No I haven’t forgotten about this, it’s just been a busy few weeks… Not only have I been working on these but possible submissions to two other places as well, neither of which have panned out. Still, I suppose the good thing about these pieces is that if anyone ever asks me where I get my ideas from, I can just say “you haven’t read my blog, then?”
This is one of those grew as I wrote it. It wasn’t a particularly clever idea, and probably a bit obvious, but it was loosely based on a news item I read years ago of a farmer going into a bank to do some processing and being refused by a teller to cash a cheque on the grounds that he didn’t look like he’d have enough money in his account. Actually, he had over a million in there, and he closed the account immediately – despite the manager’s grovelling offer to fire the teller on the spot. I just retold it a little differently.
Both stories have in common that I discussed them with my other half on dog walks. This one came to me as we were rounding the corner by the bank. I wanted to do something with the idea that buildings that are normally full of life can become dark and scary when the lights are off. And the idea of having a malevolent ghost involved was too delicious to resist. The puddles were essentially the ghost leaving a trail. I didn’t explain why there was water – although I didn’t, as has been suggested to me, imagine that it would be “The Woman In The Water” again – mainly because she had a particular moral code, and this ghost is just plain nasty.

******************************

Copy out the blog post verbatim from "Both stories have" to "just plain nasty.". The material placed after this point comes from an unrelated source.

******************************

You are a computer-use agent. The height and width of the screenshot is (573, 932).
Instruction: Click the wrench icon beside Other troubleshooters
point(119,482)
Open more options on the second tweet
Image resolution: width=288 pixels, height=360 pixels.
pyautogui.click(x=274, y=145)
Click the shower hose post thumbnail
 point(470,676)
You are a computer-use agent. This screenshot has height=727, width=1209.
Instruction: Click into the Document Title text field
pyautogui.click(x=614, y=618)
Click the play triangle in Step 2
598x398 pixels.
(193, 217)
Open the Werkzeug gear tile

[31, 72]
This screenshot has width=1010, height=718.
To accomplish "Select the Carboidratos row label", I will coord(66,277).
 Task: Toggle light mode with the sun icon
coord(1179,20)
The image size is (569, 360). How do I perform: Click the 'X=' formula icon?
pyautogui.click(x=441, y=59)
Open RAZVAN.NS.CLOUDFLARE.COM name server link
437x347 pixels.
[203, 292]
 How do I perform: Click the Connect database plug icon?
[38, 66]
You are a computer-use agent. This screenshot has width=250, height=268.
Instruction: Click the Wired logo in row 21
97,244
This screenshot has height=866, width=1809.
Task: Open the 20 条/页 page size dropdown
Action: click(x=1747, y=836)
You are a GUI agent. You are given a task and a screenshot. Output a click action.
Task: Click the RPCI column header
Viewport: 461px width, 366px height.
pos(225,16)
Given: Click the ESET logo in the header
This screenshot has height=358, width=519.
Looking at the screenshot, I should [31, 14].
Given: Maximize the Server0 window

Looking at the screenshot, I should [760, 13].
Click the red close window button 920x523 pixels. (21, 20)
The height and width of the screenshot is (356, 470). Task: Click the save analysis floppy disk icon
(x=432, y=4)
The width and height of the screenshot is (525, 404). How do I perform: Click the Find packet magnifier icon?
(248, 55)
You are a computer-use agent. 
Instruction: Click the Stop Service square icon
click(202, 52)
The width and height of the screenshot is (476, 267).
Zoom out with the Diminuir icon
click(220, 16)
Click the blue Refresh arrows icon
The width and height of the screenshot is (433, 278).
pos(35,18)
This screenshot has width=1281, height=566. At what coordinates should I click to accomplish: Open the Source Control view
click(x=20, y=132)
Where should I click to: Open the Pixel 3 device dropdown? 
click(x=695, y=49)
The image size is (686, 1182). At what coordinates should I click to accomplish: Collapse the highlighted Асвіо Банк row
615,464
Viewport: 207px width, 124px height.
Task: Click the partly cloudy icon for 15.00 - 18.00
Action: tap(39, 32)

******************************

§ **SOLUTION TO THIS EXERCISE**:
Both stories have in common that I discussed them with my other half on dog walks. This one came to me as we were rounding the corner by the bank. I wanted to do something with the idea that buildings that are normally full of life can become dark and scary when the lights are off. And the idea of having a malevolent ghost involved was too delicious to resist. The puddles were essentially the ghost leaving a trail. I didn’t explain why there was water – although I didn’t, as has been suggested to me, imagine that it would be “The Woman In The Water” again – mainly because she had a particular moral code, and this ghost is just plain nasty.